JOBS:
1 - In the forum thread about Charlie, what kind of bird was Charlie?
2 - In the forum thread about Charlie, rewrite the passage between "I don't know" and "(Nov 20, 2013)", inclusive, with "imagine" changed to "picture".

DOCUMENT EXTRACT:
# HELP my Chatlie is dying.



## Charlie's Mom (Jan 16, 2013)

My Charlie just died in my arms. thank you all for your support.


----------



## CaliTiels (Oct 18, 2012)

I'm so sorry  That's horrific


----------



## Sunshine1313 (Dec 18, 2013)

I'm SO sorry for you're loss! That's heartbreaking.


----------



## Charlie's Mom (Jan 16, 2013)

Lougirl and Sunshine1313,
Thank you very much for your kind words....


----------



## RowdyTiel (Jan 24, 2013)

Oh no!  I am so so very sorry for your loss.


----------



## garynmonica (Mar 28, 2013)

My thoughts are with you, it's so heartbreaking! Always remember Charlie knows how much you loved him!


----------



## Charlie's Mom (Jan 16, 2013)

RowdyTiel and garynmonica. thank you I am so glad I was there to hold while he passed.


----------



## Haimovfids (Sep 19, 2012)

I'm so sorry!


----------



## ParrotletsRock (Oct 8, 2013)

I am so sorry... I hope you are comforted by the fact you were able to ease his passing by your loving care... RIP Charlie.


----------



## roxy culver (May 27, 2010)

O man I'm so sorry! RIP Charlie! :angel:


----------



## Denvers Mom (Dec 11, 2013)

I'm so sorry....


----------



## moonchild (Jul 29, 2012)

I don't know what happened, but I'm sorry for your loss. I can't even imagine what you must be going through!


----------



## ErikaPSantana (Nov 20, 2013)

I'm so sorry


----------



## Vickitiel (Oct 10, 2012)

I'm so, so sorry! :frown: Rest in peace dear Charlie.


----------



## Buddy's Mom (Nov 28, 2012)

So very sorry about your loss of your baby boy.


----------



## Renae (Feb 9, 2008)

Very sorry for your loss, my heart goes out to you. 

Sent from Petguide.com Free App


----------



## blueybluesky (Jul 9, 2013)

I'm so sorry for your loss


----------



## nassrah (Feb 27, 2012)

Im sorry for your loss,but Im sure little Charley knew you loved him dearly.Fly free little boy!!!


----------



## Charlie's Mom (Jan 16, 2013)

Thank you all, I never realized how profoundly sad I would be now that he is not with me anymore. 
Charlie was my first Cockatiel and he amazed me with his talking and ability to fly all over the house and land on my head with such precision. 
Just the day before, he flew all over and he went into the bathroom to sit on the sink letting me know he wanted to drink. I never suspected anything was wrong but I do know that I loved him and I believe he knew that.


----------



## Tutu (Dec 31, 2013)

I'm new to this board and don't really know anyone around here, but I am so sorry for your loss. He was lucky to have an owner who'd let him explore the house and have fun.


----------



## Charlie's Mom (Jan 16, 2013)

Tutu welcome to the board is it very nice here:

Yes my boy love to fly I could not clip his wings he loved to fly He was flying only hours before he died.

Thank you.


----------



## sunnysmom (Sep 23, 2011)

I'm very sorry for your loss.


----------



## bobobubu (Dec 12, 2011)

I am so sorry  This is heartbreaking
He died in your arms, knowing how much you loved him, this must be a little comfort in such a sad time.
Fly free, little Charlie.


----------



## Sebastior (Jul 29, 2013)

I'm so sorry for your loss! I couldn't imagine losing Baby and i've only had her since the 1st of august ...


----------

RECORDED INFORMATION:

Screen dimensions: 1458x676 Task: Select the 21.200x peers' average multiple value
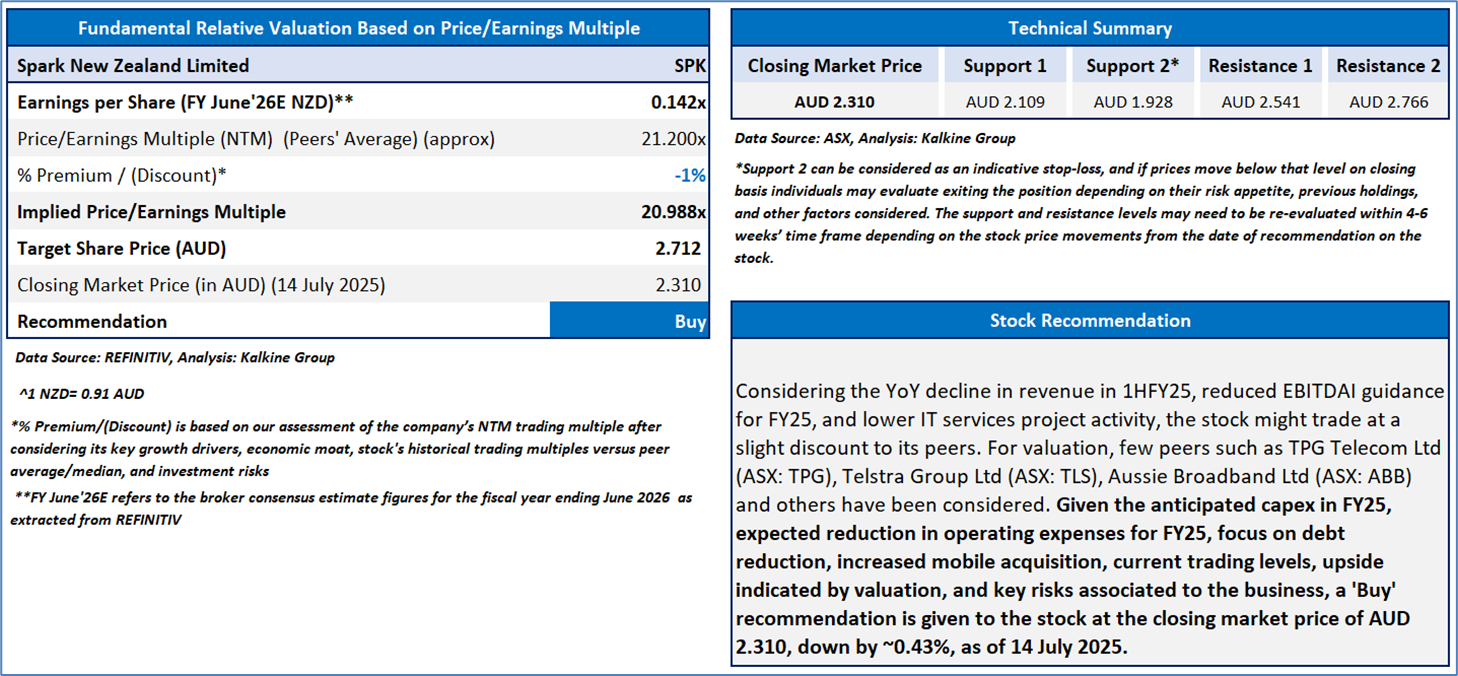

==

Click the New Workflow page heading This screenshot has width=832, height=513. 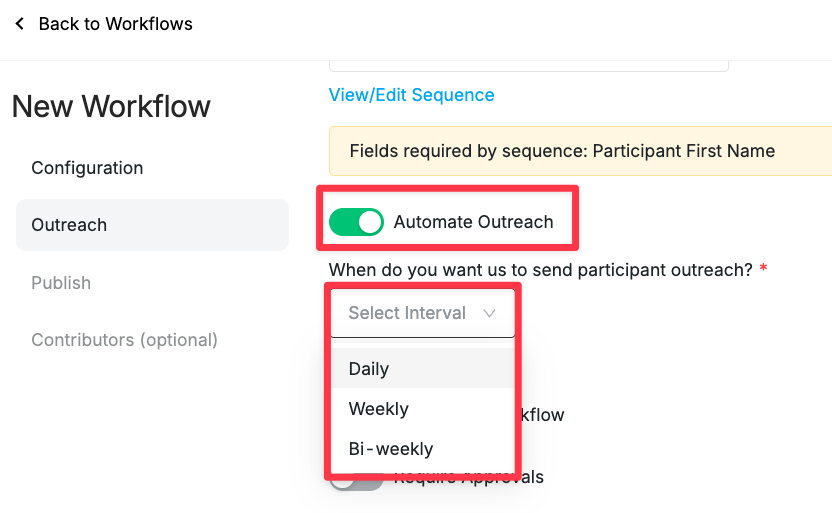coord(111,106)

TASK-BY-TASK OUTPUTS:
1 - Charlie was a cockatiel.

2 -
I don't know what happened, but I'm sorry for your loss. I can't even picture what you must be going through!


----------



## ErikaPSantana (Nov 20, 2013)